### Prompt:
Return each line of the listing in which the word "pixel" appears.

### Exercise material:
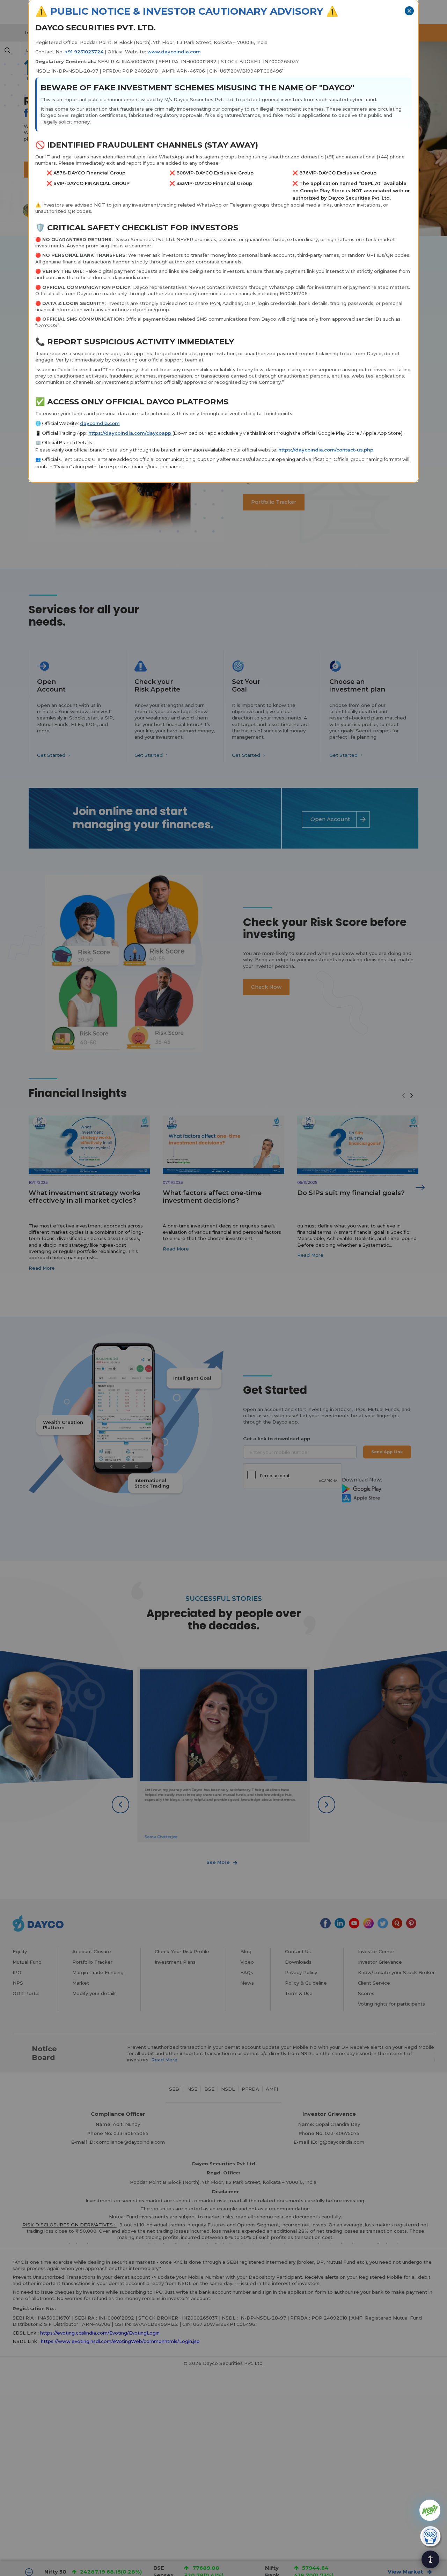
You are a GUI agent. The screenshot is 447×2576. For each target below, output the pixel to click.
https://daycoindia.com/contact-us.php (325, 450)
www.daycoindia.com (174, 51)
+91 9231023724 (84, 51)
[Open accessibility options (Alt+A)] (430, 2559)
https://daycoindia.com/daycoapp (130, 433)
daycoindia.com (100, 423)
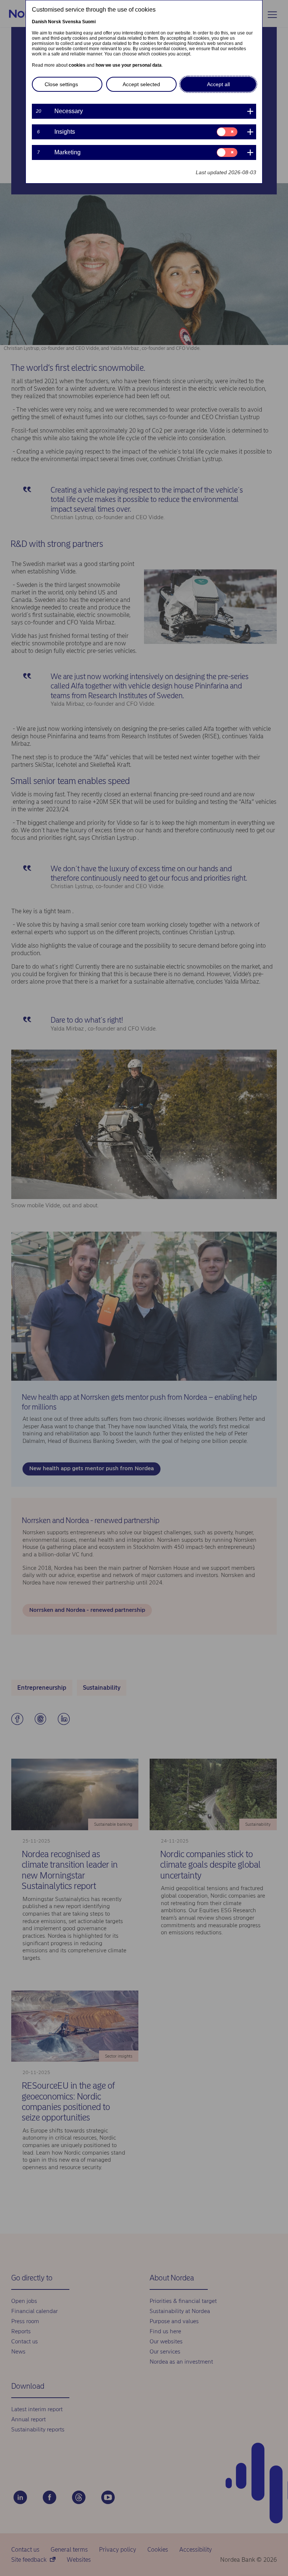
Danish (39, 21)
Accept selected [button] (141, 84)
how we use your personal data (129, 65)
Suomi (89, 21)
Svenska (71, 21)
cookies (77, 65)
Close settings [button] (61, 84)
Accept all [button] (218, 84)
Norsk (54, 21)
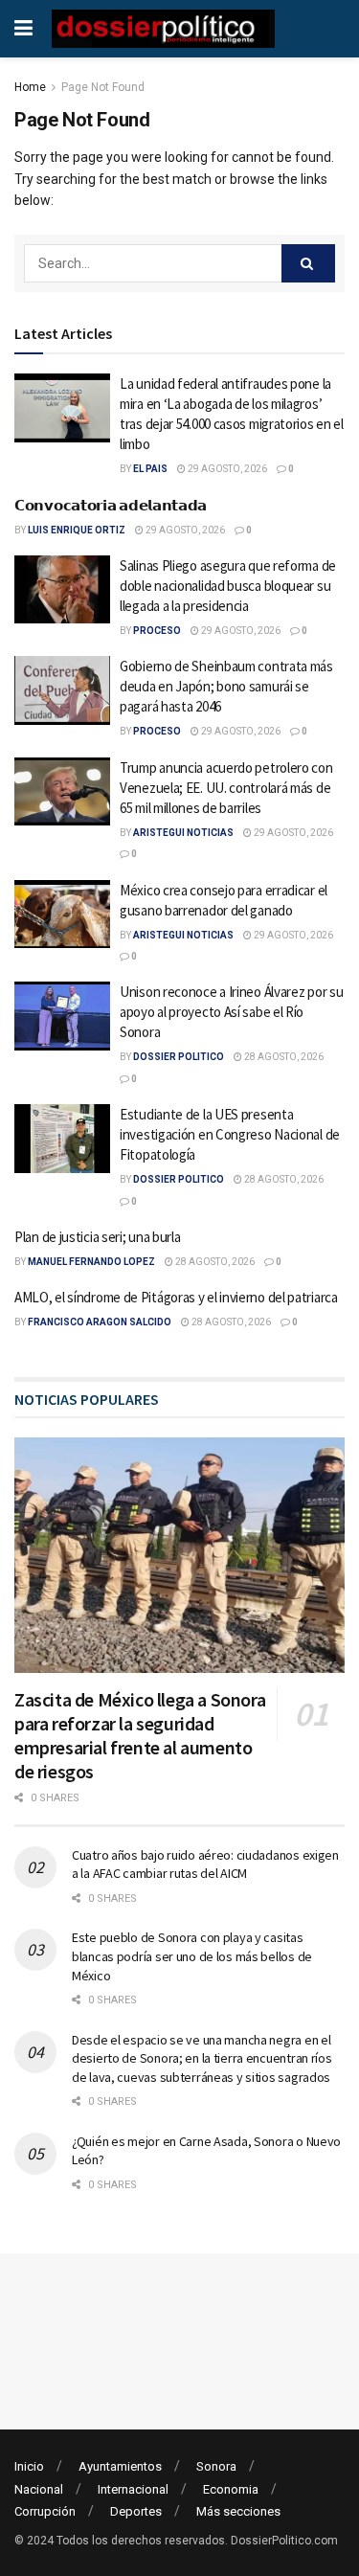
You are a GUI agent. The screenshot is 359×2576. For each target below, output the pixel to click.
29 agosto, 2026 (226, 468)
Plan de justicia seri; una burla (97, 1237)
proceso (157, 630)
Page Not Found (103, 87)
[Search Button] (308, 263)
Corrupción (45, 2511)
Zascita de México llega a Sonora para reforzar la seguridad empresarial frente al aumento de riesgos (139, 1735)
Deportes (136, 2511)
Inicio (29, 2466)
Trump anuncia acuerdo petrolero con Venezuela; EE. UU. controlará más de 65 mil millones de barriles (226, 787)
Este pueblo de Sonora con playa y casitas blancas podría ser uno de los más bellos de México (192, 1956)
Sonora (216, 2466)
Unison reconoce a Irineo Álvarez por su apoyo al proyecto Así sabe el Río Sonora (231, 1012)
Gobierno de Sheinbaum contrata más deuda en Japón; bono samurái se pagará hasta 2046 (226, 686)
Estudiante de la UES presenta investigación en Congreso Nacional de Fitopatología (230, 1134)
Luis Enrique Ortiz (76, 530)
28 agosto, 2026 (283, 1056)
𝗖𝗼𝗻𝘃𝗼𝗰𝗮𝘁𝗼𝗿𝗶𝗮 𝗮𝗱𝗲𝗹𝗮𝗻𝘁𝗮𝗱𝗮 (110, 505)
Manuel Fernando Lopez (91, 1261)
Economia (230, 2489)
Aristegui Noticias (183, 832)
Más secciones (238, 2511)
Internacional (133, 2489)
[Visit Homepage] (163, 29)
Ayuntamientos (120, 2466)
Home (30, 87)
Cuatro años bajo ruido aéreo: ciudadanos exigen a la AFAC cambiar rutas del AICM (205, 1864)
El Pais (150, 468)
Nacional (38, 2489)
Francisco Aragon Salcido (99, 1322)
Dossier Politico (178, 1056)
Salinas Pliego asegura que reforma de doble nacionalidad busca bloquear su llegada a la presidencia (228, 585)
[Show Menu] (23, 28)
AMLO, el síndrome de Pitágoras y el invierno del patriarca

### Answer:
You are a GUI agent. The screenshot is 447×2576. For each target below, output the pixel to click.
You are a GUI agent. The screenshot is 359×2576. For each target below, output the pixel to click.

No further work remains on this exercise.